Désormais, quelque parti qu’il doive prendre, Napoléon ne peut plus se dispenser d’intervenir dans les affaires de cette péninsule. Depuis que Junot est à Lisbonne, l’empereur s’aperçoit qu’il serait absurde de partager le Portugal avec une Espagne qui collabore à peine à l’expédition et dont le gouvernement n’est pas sûr. Les hésitations de Napoléon, les ménagements qu’il garde malgré tout pour ces Bourbons de Madrid qu’il méprise, ont alors cet effet de le pousser aux manœuvres obliques, de le rendre suspect aux Espagnols, de prêter aux accusations de fourberie. À tout événement, il accroît le nombre de ses troupes en Espagne, comme un allié, sans doute, mais aussi comme un tuteur, et cette invasion pacifique fait murmurer le peuple espagnol. Ce n’est pas tout.

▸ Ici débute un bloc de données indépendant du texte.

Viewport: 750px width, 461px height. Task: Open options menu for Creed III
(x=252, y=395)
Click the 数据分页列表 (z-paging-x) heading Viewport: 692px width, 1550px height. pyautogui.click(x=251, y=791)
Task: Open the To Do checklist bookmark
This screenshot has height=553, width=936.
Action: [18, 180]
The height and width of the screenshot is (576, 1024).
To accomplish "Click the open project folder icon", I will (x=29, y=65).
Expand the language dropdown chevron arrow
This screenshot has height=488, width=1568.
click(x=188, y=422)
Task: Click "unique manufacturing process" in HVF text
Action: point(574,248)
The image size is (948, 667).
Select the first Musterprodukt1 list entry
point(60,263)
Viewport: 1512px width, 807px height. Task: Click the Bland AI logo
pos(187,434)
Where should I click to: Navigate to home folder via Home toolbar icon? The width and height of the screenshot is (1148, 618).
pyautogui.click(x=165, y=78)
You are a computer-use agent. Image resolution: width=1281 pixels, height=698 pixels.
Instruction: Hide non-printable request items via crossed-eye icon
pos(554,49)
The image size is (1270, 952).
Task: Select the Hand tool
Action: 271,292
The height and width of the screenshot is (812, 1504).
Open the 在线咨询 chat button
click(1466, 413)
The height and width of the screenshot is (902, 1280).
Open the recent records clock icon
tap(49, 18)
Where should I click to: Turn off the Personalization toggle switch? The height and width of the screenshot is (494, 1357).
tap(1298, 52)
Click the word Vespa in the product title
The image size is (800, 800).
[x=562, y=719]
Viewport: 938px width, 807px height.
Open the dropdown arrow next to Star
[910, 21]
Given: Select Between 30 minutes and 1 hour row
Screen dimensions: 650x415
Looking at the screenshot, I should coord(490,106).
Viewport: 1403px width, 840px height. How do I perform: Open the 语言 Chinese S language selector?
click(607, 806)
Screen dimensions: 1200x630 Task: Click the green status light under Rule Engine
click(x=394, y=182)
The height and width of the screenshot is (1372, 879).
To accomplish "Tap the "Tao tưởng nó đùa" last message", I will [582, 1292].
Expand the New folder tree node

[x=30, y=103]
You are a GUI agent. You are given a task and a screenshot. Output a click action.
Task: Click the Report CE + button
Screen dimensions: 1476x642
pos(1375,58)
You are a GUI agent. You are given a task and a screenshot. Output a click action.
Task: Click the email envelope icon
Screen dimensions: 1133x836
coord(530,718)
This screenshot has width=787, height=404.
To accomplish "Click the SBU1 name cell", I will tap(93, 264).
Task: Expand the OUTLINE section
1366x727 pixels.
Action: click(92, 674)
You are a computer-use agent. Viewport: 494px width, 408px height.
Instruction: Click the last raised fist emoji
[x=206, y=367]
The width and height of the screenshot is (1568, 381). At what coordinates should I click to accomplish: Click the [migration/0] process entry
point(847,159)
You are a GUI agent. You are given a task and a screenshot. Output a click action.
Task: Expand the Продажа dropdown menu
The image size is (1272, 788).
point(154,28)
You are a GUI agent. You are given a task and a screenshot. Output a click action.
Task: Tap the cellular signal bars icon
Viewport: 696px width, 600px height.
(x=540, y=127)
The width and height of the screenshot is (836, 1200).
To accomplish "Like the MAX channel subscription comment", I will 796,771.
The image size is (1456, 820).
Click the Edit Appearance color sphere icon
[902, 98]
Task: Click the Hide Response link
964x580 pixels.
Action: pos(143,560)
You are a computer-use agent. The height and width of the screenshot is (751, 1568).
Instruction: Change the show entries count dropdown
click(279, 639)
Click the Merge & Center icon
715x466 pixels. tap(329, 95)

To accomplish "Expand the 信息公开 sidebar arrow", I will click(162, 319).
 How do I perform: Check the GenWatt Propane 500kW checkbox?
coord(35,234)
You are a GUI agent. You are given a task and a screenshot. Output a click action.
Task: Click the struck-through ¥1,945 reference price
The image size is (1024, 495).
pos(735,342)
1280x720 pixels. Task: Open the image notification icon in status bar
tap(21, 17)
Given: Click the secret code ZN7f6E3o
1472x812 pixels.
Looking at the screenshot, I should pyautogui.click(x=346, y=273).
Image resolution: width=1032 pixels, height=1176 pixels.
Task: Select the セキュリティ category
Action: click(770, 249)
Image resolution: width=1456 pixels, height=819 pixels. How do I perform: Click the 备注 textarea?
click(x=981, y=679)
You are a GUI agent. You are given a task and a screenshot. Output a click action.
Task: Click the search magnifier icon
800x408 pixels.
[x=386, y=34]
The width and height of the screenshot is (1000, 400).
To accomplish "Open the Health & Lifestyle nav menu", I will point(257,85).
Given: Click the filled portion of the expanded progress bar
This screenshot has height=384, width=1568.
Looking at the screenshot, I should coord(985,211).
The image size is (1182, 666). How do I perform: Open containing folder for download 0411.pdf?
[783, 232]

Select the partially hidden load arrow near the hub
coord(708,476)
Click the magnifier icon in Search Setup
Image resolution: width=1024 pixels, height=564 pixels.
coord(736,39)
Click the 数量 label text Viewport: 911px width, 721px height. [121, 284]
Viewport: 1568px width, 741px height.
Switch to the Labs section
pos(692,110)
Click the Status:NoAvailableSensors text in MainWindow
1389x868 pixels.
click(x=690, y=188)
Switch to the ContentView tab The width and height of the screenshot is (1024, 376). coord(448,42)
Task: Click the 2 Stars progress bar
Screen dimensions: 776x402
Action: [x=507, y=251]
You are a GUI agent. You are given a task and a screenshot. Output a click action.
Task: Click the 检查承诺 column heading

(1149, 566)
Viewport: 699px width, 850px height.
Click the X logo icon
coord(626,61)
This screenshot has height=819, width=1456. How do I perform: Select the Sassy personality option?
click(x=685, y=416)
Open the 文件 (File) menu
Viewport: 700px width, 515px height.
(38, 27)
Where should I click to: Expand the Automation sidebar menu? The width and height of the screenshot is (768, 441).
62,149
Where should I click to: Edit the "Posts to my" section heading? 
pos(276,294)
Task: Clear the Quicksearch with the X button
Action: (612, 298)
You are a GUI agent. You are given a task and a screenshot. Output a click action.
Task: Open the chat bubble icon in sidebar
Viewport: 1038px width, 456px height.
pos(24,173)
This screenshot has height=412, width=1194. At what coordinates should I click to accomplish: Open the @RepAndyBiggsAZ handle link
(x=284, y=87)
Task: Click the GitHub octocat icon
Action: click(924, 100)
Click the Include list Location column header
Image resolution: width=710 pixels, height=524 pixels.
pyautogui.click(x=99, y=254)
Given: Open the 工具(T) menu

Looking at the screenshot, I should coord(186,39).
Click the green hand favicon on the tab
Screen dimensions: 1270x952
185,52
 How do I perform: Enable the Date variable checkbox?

Afin de surveiller de plus près Charles IV et Godoy, il délègue auprès d’eux Murat avec l’ordre d’observer, d’attendre, d’être prudent, sans lui dévoiler ses projets, pour la raison qu’il n’en a encore arrêté aucun. Mais cette mission de Murat sera le principe d’une autre faute de jugement qui ouvrira un cortège de méprises funestes.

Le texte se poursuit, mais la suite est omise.